[ veneer work ]Veneering, marquetry and parquetry are all related. As long as we keep to small-scale decorations, the process starts with veneers in each case. Before the heavy machinery of the 20th century, all veneers were cut by sawing and as a result were rather thick (typically around 1/8th inch or 3 mm). Sawing was a two-man operation. For heavy sections, the log was placed over a pit or a huge trestle so that one man could stand on the log, an the other could pull the saw downwards from underneath. In many ways times have not changed much. The man on top was considered the skilled worker, since he was the one to guide the saw, and as a skilled worker, he was paid more than the second member of the team. The hot, heavy, dirty job went to the person standing at the bottom, who was paid less in spite of all his labour!
Veneer cutting was also a two-man operation, but the sizes were smaller, so the usual method was to fix the log firmly on end, then the men used a saw with several blades tensioned side by side to saw vertically down the log. Veneering in general refers to the act of gluing a decorative sheet or sheets onto a substrate. Often several consecutive leaves will have almost identical grain features, and can be matched to give patterns reminiscent of a kaleidoscope. The veneer was either laid using a heavy caul, or sometimes a press, or very often using an iron not unlike a domestic iron for clothes.
Marquetry refers to the process of making highly complicated pictorial designs from sheets of veneer. First, the design is drawn onto paper. Then the design is transferred onto a sheet of veneer. In the days before photocopiers, this was done by pricking through the paper to make a line of small holes, then a bag filled with black powder was thumped down onto the paper surface to force the powder through the holes onto the wood below.

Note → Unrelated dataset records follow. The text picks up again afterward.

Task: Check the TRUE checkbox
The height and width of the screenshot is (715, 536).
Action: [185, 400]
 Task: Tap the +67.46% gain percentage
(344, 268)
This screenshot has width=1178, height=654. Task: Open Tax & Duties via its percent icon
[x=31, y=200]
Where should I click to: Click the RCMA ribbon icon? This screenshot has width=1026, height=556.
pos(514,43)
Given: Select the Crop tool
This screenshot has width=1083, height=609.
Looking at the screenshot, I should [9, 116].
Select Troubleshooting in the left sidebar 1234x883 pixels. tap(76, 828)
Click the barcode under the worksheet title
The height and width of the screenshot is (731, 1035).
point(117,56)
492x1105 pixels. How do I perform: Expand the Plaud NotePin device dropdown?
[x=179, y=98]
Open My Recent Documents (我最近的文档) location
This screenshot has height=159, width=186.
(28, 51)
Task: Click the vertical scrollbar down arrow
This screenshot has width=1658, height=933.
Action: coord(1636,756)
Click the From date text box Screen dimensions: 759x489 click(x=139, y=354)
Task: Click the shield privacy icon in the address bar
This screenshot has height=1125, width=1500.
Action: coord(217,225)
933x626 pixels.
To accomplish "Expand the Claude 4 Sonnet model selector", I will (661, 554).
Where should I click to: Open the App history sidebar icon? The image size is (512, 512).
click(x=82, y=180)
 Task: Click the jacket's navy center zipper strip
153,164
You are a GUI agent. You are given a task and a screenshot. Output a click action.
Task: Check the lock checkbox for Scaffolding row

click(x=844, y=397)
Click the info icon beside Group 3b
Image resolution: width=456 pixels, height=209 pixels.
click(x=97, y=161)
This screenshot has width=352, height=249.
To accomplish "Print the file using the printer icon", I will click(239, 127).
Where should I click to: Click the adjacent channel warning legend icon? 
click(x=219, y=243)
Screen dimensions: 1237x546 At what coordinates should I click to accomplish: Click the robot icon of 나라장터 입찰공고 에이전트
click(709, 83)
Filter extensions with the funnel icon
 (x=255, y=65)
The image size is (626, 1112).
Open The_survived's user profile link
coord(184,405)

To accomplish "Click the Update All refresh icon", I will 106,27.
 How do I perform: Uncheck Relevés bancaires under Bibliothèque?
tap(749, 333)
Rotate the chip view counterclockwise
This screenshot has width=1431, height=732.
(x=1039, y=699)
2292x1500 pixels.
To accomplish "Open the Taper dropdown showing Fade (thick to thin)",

Now that a line is visible, it is possible to saw along the line to make any shape you wish - birds, trees, flowers and so on. Other sheets are cut in reverse, so that "islands" match with "holes". The entire pattern is then assembled like a jigsaw puzzle, and glued onto a sheet of paper to hold all the pieces together. Finally, the entire sheet is pressed and glued down paper side up. When the glue is dry, the paper can be scraped off to reveal the full glory of the pattern.
Parquetry is not unlike marquetry, except that the patterns are usually geometrical, and are made not by sawing a layer at a time, but by making pattern blocks which can then be sliced into tiles. Very intricate designs were made in two different parts of Europe. One was Northern Italy, and the other was Tonbridge Wells, south of London. A particular style of Tonbridge Ware was developed around 1840 using tiny mosaic wood blocks, and shares almost identical techniques with guitar-makers who make rosettes. There are two excellent museum collections of Tonbridge Ware : one in Tonbridge Wells and the other in Central Birmingham.